To see what I mean, consider a study at the University of Texas MD Anderson Cancer Center that ties renal cell carcinoma – the most common form of kidney cancer – to consuming barbecued meats.
According to the Texas researchers, doctors are finding kidney cancer in more and more people. They believe our penchant for consuming processed food and meat cooked over an open flame is an important factor in the spread of this malignancy.
Increasing the risk of this type of cancer is an HCA called 2-amino-3,8-dimethylimidazo(4,5-f) quinoxaline.2 This specific HCA, says researcher Xifeng Wu, “is one of the most abundant heterocyclic amines commonly created in grilling, barbecuing, and pan-frying meats at high temperatures.”
In addition, a study at the University of North Carolina shows that women who have survived breast cancer are at an increased risk of an earlier death if they frequently eat “grilled/barbecued and smoked meat.”3
How to grill safely
So, all that being said, the best ways to cut your risk from grilling include4 –
- Marinate your meat before you cook it. When you marinate meat, fish or chicken for 30 minutes or more, fewer carcinogenic HCAs form when you put them on the grill. While no one is sure why this is protective, one theory is that the sugar and fat that sticks to the meat from the marinade absorbs the heat and is seared instead of the proteins in the meat.
- Cook your meat with spices, herbs, black or green tea, chili peppers and other botanic ingredients. The spices and other plant substances contain natural compounds called phenols — antioxidants that can chemically react with the carcinogens that form and change them into less harmful substances. And research shows that phenols can lower the risk of diabetes, obesity and inflammation.5
- Don’t put processed meat on the grill. Processed foods like hot dogs have been strongly linked to cancer, and researchers believe we eat too many of them. And if you thought consumption of these processed meats has gone down, think again. Americans are still eating as many hot dogs as they did a couple of decades ago.6 Plus, processed meat has been classified as “carcinogenic to humans” by the International Agency for Research on Cancer.7 It poses a danger no matter what method you use to cook it.

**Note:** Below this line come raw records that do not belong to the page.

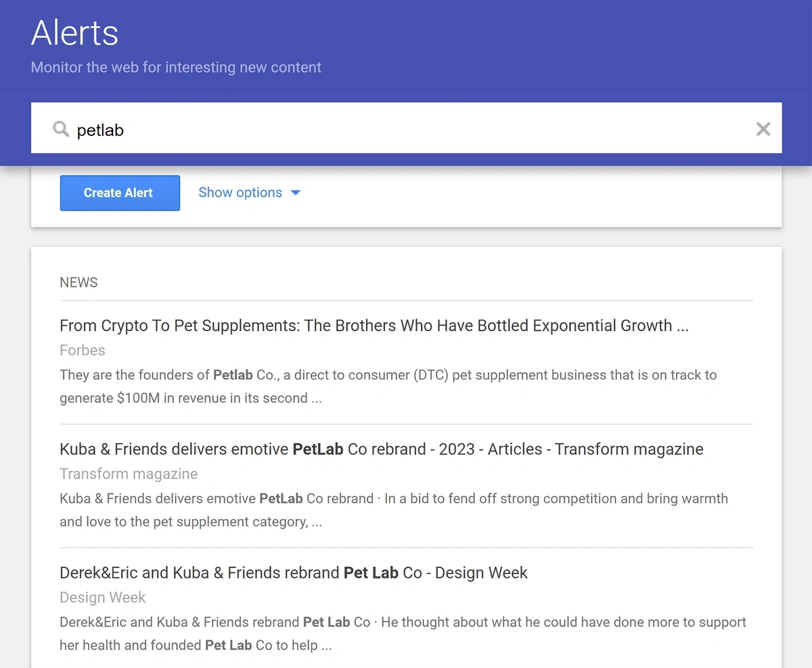This screenshot has width=812, height=668.
Task: Click the Forbes article snippet about $100M revenue
Action: pyautogui.click(x=388, y=386)
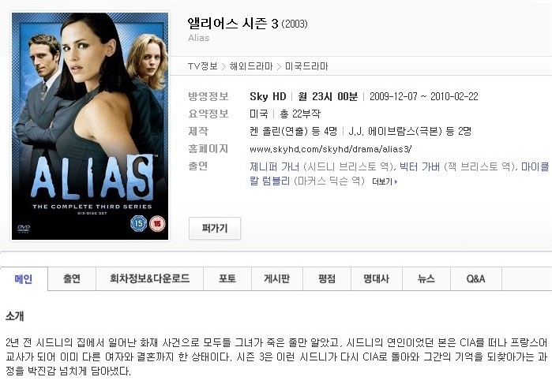Switch to the 뉴스 tab
This screenshot has width=552, height=392.
coord(426,278)
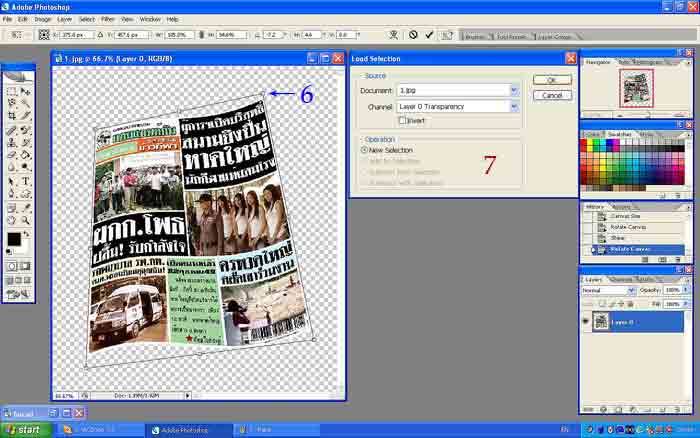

- Limit the time food is on the grill. By cooking things faster, you limit the HCAs that form. Some experts recommend baking your meat a little in the oven first before throwing it on the grill. Cutting your meat into smaller chunks can also help it cook more quickly and form fewer HCAs. Some experts advise cooking food in aluminum foil to protect the food from smoke and help it cook faster. However, research does show that cooking items in foil can leach aluminum into your food at unhealthy levels.8
- Grill more fruits and vegetables. Vegetarian foods don’t form harmful carcinogenic chemicals the way meats do when they’re grilled.
- Cook at lower temperatures. If you have a gas grill, don’t turn the heat way up. If you’re cooking over a wood fire, choose a hardwood like maple or hardwood instead of a soft wood like pine. The hardwoods don’t burn as hot. Charcoal also burns at a lower temperature than softwoods.
- Keep a clean grill. That char that builds up on the grill? When it gets on the next burger or steak that’s being cooked, it adds carcinogens to your food. So give the grill a good scrub between cooking sessions.
- Don’t breathe in the barbecue smoke. When you inhale the smoke coming off the grill, you may get a carcinogenic lung-full of HCAs. To cut down on your exposure, you should also wash your clothes after a barbecue. Taking a shower doesn’t hurt either.
- Keep the fat out of the fire. Since dripping fat creates carcinogens when it falls into the fire and burns, try to cook leaner cuts of meat that don’t yield as much fat. And don’t poke your utensils into the cooking meats – that releases fatty juices that burn.
So while you’re doing your cookouts this summer, keep these tips in mind as you flip your burgers and steaks. And don’t forget to flip them frequently as you cook. Turning them over more often can also minimize the formation of HCAs.